Taking up Space

spaceI have issues with space…not the cosmos kind of space, but rather the fact that I feel as if I take up so much of it, space that is. Even as I write I am keenly aware of how crazy that sounds but as anyone who has ever dealt with eating issues before knows, this is not a new thing. This issue is with me all the time, when I squeeze into my pants, or turn sideways to walk through our over-crowded garage. I feel my fat extending beyond, into the areas where I have no business being.

After my weekly weigh in this morning I decided to go for a long walk even though I had been up most of the night with the sick baby. It was overcast, having just quit raining and humid but each slap of my sneaker brought a slight sense of satisfaction. I was doing something…I was trying to reduce the space.

It may seem funny then that with all my space issues, that I still tend to put so much of it between my self and everyone else, guard it jealously, and hate to share it. Maybe it’s all one and the same problem. If I take up less space then there is certainly more of it between me and them.

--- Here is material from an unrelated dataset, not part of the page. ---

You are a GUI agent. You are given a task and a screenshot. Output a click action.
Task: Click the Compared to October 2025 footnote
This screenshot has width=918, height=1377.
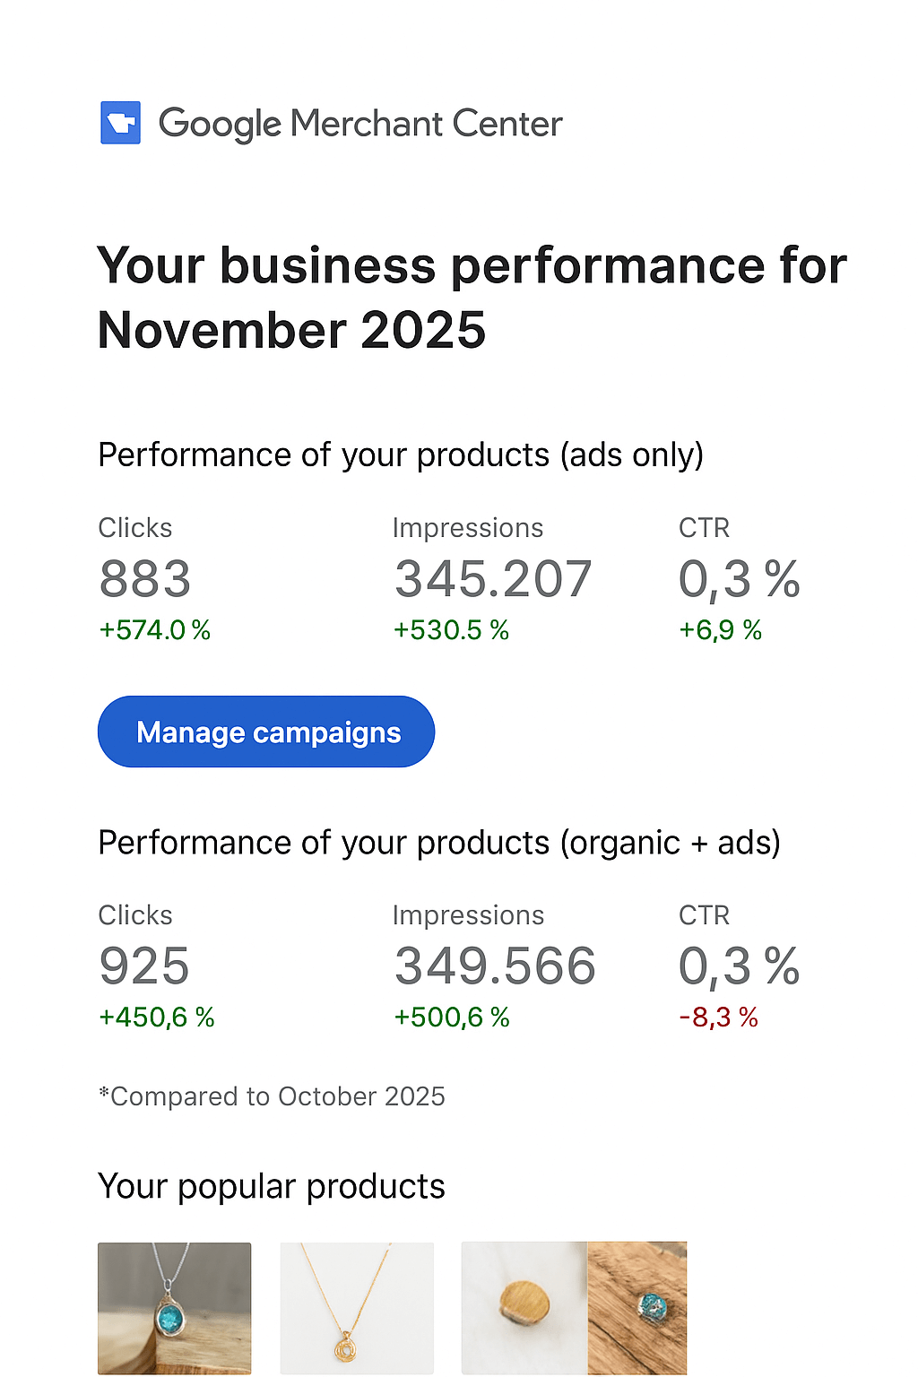pyautogui.click(x=272, y=1096)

I promise I’m not crazy, as in psycho, but I guess I just can’t come to terms with my thighs rubbing together when I walk, or the way my shirt gaps open between the buttons. I wore these clothes with room to spare only a couple of years ago. Now I wallow in my own agony, wishing for the nonexistent miracle that would make me thin again.

I think the space thing probably goes back to childhood, when I was a pain and life was better when I was invisible. There is no pain or disappointment and nobody can hurt you when they can’t see you. There were certainly times when fear and self-doubt made me want to fade into the floor, or perhaps just hide in a dark closet.

A man died this morning…where does that space go? We certainly can’t take it with us, unless of course you count the ground we consume with our coffins. Maybe that is why I prefer to be cremated, less space to take away from others.

That is all I will say tonight, as I am still reeling with guilt over the chocolate cake I helped devour this evening. At least I shared it with the kids. Somehow I don’t think the space around my middle cares very much though.

See, I told you I had issues with space.